Irish Daily Mail

Don’t be the victim of a phone ping with pong of total fraud

- Fiona Looney fiona.looney@dailymail.ie

THE text pinged into my phone from Bank of Ireland. ‘An unauthoris­ed transactio­n was performed using your BOI Visa card. You can authorise or cancel this request at 365online-banking.com.’ Helpfully, the last bit was a link, so I clicked on it.

It brought me to the login page of Banking 365, where I was asked for my login and my date of birth. It then asked for an authorisat­ion code and my phone dutifully pinged again, code delivered. I inputted it and was asked for three digits of my PIN. In they went.

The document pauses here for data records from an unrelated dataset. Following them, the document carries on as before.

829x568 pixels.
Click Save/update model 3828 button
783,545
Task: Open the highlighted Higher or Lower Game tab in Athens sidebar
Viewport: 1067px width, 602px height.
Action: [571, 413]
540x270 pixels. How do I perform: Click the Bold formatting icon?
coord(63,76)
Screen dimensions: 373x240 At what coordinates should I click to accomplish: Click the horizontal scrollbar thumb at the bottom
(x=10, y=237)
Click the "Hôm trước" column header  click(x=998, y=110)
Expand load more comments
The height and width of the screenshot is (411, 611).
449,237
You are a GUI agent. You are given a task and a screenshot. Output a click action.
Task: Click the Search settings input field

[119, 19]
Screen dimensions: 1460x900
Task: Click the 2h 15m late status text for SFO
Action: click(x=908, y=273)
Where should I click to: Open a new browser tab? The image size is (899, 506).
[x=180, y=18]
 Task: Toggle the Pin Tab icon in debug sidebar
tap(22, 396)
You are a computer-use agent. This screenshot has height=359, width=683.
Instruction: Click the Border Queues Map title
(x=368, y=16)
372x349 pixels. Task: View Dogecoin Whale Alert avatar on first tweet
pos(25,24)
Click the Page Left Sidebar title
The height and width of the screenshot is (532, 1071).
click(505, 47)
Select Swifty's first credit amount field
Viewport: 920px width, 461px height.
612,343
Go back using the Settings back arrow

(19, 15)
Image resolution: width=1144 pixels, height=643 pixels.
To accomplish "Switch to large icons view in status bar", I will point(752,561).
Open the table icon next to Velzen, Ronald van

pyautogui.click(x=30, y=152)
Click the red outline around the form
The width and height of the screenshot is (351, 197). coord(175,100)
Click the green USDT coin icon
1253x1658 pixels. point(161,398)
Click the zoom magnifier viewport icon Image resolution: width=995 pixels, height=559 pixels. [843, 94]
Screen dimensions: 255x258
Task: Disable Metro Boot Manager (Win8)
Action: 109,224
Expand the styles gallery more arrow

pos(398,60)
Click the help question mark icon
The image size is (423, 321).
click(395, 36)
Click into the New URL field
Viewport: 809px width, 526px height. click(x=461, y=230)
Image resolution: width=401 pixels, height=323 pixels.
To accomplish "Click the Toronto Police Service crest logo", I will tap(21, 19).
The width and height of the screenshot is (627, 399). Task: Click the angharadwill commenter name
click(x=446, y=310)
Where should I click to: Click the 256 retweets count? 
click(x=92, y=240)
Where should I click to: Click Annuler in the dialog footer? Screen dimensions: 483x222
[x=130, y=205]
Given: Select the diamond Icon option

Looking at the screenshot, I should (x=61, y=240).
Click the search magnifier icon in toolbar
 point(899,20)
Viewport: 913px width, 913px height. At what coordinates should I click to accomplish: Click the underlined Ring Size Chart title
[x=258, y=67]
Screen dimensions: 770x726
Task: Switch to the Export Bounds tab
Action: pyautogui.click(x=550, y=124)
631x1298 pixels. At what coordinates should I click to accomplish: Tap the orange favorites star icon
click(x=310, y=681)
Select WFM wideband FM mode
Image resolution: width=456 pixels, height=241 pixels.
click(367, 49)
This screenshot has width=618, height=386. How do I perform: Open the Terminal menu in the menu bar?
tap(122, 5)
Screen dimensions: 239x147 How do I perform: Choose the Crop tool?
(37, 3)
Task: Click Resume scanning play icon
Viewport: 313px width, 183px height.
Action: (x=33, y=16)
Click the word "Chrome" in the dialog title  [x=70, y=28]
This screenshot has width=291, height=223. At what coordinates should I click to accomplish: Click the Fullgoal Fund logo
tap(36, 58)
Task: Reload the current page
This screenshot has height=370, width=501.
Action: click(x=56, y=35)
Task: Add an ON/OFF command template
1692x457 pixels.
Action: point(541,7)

‘Incorrect PIN,’ the page told me, and asked me for the other three digits, which I typed in. The page said something about processing my login and sent me to the spinning thing. I thought that was odd; I don’t normally get the spinning thing with BOI, but I was outside a hospital and on my phone, so I supposed it was struggling to connect.

When it continued spinning, I decided to abandon the login attempt and go through the app instead. I was immediatel­y in, looking at my accounts, which seemed in order. There was no mention of an unauthoris­ed transactio­n – and it was then that the alarm bells all went pinging in my head at once.

I was lucky. I have priority banking, which doesn’t mean much to me but it does mean that when I phone my bank a real person answers a real phone real quickly. Enter Fintan, the man who saved my money last Monday. I began to explain what had happened and he stopped me in my tracks: did you click on the link? And did you enter your PIN? And in that moment, I realised I had entered all six digits of my PIN.

I don’t know if Fintan is an athletic type, but I’ve rarely known somebody move so fast on the phone. Within seconds, he had blocked all my accounts – I have three connected to my 365 profile. Once that was done, we both breathed easier and he began to check for damage. Miraculous­ly, there was none.

I had reacted fast, Fintan even faster, and we had accessed the accounts before the fraudsters could. But they could have cleared out all three accounts (though they’d have been bitterly disappoint­ed with the €6 in my savings account) and if I hadn’t had priority banking and had got stuck in a vortex of recorded messages, they probably would have.

Now, I am not stupid, nor do I think I’m especially gullible. I laughed at the Nigerian princes and the Gulf War veterans with their millions in dusty boxes in the desert. When the Department of Social Protection or the Gardaí phone me up in their odd American accents to tell me there has been fraudulent activity regarding my PPS number, I hang up.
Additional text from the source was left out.